Do I really know how lucky I am? I hope so. I hope I make good use of the grace showered upon my family.
This morning online, I read the news that another UK friend is out of work. Specifically, her husband has lost his job. In my mummy world, that is just as bad. She is expecting another baby and they had just moved house. Amongst this group of treasured friends who have worked together, there have been several job losses this year. How come I got so lucky? A New Zealand passport and a place in the sun (well the rain here in smallwettown, but we do get sun as well). How come so many people in the world, on the Gaza strip and in Rwanda for example, are so unlucky?
After I had read my emails I went out to feed the chooks. I'd kept my exhausted son home from school and Friday is a no-paid-work day for me. A whole day with both of my children and food in the cupboards. I looked carefully at my blessings in the garden. Chooks laying every day, kale, broccoli and silverbeet growing for winter and spring, a bed of yams for winter and potatoes in various spots in the garden for late Autumn eating.

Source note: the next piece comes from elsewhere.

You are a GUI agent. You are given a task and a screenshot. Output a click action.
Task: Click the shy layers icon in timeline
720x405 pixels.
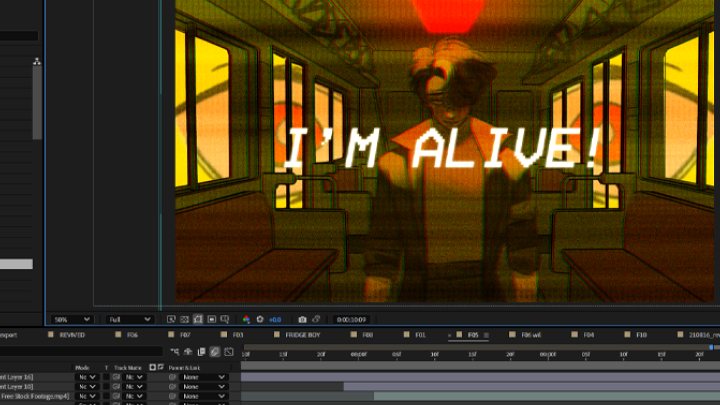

I don't find it simple to see the ways in which fortune and fate hit people. I read not long ago of an environmental scientist who believes sincerely that our earth is overpopulated by a factor of seven. That's a lot of people to lose. I admire the gesture of hope and love of each new loved child in a family. I have a particular admiration for my friends Tania and Rachael, on different sides of the globe, who love life so much they want to share their breakfast table with a new little one most years and have done this for a long time already. It may not seem a rational admiration in these straightened times (or ever, from an environmental perspective), but a loved baby is such a positive gesture and yet for many people, I can see that news of babies is going to bring great great fear and the fertility rate will drop, worldwide. In my family, the immediately post WW2 generation is largeish, 3-8 children per married couple. The generation before, the young couples of the Great Depression, they all had families of just two children.
This prospect, not at all hypothetical for many men and women, intensifies a situation which already exists around poor women and abortion. Not a fan of abortion myself, I would march to keep it legal in this country, protecting the lives of women who have a desperate need to terminate a pregnancy. I would like to see the end of unsafe, back street abortions world wide. The presence of safe, clean and legal channels for abortion does not make a woman abort, but it does diminish and hopefully eliminate the power of illegal, literally dirty and unsafe butchers.
[If you are new to my blog and feel cheated by there being hardly any gardening talk and mostly my rants on everything else, I can absolutely see your point. But it may not improve until one day suddenly it does and there might even be photos of the garden. It has happened before.]
It's better made at home
2 weeks ago
2 comments:
i think it is heartbreaking whenever the news of a new baby is met with fear & horror, though it can be totally justified.. but i think it is even sadder when that fear is based on common western (read: capitalist) ideas of what is *necessary* for raising children. ok, i'm a stickler for good quality car seats, warm clothes & good food, but apart from that i don't think that there are any other items that are crucial at all... anxiety caused by societal expectations of a layette is SO wrong :(
Interesting thoughts, Sandra, as Dh just survived his team's 2nd redundancy round in 3 months.